Stored data:
=== Section Start ===

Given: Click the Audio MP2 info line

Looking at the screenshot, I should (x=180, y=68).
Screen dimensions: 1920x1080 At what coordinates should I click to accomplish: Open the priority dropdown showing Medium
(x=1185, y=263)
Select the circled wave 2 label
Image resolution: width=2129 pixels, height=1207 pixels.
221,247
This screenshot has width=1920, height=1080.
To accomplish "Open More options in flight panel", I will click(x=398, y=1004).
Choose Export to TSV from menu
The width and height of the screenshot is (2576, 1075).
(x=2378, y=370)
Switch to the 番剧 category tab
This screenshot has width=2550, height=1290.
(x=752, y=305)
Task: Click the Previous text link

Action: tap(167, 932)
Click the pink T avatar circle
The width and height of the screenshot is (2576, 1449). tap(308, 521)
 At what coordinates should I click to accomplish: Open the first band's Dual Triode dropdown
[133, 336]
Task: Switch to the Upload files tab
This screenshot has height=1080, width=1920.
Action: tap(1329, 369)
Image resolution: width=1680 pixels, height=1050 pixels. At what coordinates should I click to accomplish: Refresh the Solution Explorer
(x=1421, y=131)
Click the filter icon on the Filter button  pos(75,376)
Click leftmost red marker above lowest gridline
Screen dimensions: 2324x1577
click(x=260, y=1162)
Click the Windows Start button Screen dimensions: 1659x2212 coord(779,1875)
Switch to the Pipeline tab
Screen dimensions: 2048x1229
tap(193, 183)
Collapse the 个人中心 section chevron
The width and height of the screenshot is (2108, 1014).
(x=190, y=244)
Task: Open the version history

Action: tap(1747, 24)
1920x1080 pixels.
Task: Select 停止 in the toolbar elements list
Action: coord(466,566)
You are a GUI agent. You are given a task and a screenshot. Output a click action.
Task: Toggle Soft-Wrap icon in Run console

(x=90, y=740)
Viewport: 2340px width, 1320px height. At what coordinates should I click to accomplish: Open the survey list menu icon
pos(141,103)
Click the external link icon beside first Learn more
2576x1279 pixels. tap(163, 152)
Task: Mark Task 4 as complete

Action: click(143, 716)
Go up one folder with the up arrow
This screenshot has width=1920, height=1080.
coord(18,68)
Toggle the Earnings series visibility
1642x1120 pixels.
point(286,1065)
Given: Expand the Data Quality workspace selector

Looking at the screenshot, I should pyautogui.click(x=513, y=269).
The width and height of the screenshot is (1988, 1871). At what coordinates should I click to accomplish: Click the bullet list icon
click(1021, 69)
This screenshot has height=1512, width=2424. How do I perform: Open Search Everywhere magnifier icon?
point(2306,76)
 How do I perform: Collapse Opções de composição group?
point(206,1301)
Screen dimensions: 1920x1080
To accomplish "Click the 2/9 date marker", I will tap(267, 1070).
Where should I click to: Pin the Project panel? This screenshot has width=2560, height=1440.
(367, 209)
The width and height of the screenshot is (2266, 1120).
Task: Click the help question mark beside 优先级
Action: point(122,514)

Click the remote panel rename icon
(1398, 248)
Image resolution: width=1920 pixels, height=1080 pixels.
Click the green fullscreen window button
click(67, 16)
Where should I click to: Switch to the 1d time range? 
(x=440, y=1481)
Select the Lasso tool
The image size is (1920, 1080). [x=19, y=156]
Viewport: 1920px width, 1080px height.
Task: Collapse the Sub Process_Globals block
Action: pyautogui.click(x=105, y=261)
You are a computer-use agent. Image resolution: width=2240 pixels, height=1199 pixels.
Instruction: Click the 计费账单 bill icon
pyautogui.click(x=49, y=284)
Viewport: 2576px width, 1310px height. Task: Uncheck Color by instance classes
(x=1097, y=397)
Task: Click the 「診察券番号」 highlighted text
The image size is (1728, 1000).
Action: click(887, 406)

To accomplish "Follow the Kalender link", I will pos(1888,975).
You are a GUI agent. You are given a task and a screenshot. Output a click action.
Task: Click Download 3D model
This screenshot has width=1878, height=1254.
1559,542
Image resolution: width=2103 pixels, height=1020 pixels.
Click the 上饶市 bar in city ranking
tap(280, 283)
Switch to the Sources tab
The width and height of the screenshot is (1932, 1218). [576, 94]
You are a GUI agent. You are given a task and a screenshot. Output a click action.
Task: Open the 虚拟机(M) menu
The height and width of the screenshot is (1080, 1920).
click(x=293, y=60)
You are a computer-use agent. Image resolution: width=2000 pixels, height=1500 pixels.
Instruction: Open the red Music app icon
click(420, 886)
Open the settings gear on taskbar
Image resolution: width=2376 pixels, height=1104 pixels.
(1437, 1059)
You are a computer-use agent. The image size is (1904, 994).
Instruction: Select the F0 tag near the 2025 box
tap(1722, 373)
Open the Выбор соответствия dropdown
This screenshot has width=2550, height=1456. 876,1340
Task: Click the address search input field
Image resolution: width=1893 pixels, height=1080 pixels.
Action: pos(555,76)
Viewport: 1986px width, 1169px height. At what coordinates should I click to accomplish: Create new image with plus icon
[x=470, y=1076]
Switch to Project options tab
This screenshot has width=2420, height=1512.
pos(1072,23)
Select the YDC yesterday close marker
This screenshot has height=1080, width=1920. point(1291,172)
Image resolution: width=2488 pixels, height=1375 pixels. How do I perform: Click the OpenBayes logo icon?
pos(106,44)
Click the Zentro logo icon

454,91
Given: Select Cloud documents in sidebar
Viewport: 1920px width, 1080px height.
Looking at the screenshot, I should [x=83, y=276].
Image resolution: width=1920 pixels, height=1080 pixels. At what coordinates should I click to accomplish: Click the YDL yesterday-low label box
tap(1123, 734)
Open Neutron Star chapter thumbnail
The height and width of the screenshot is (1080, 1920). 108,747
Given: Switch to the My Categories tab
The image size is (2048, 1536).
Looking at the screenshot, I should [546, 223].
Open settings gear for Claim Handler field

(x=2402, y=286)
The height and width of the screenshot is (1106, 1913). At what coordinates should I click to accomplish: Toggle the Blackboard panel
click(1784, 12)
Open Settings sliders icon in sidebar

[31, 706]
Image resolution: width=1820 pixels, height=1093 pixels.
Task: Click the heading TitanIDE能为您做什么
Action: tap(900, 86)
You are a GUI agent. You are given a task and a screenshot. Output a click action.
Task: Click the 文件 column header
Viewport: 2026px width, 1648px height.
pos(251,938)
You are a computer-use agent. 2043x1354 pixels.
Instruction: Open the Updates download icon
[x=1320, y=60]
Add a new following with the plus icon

=== Section End ===

Find "Open Neutron Star chapter thumbnail" in the records above. Repeat its line and every later line exactly, through the last one.

Solution to the problem:
Open Neutron Star chapter thumbnail
The height and width of the screenshot is (1080, 1920). 108,747
Given: Switch to the My Categories tab
The image size is (2048, 1536).
Looking at the screenshot, I should [546, 223].
Open settings gear for Claim Handler field

(x=2402, y=286)
The height and width of the screenshot is (1106, 1913). At what coordinates should I click to accomplish: Toggle the Blackboard panel
click(1784, 12)
Open Settings sliders icon in sidebar

[31, 706]
Image resolution: width=1820 pixels, height=1093 pixels.
Task: Click the heading TitanIDE能为您做什么
Action: tap(900, 86)
You are a GUI agent. You are given a task and a screenshot. Output a click action.
Task: Click the 文件 column header
Viewport: 2026px width, 1648px height.
pos(251,938)
You are a computer-use agent. 2043x1354 pixels.
Instruction: Open the Updates download icon
[x=1320, y=60]
Add a new following with the plus icon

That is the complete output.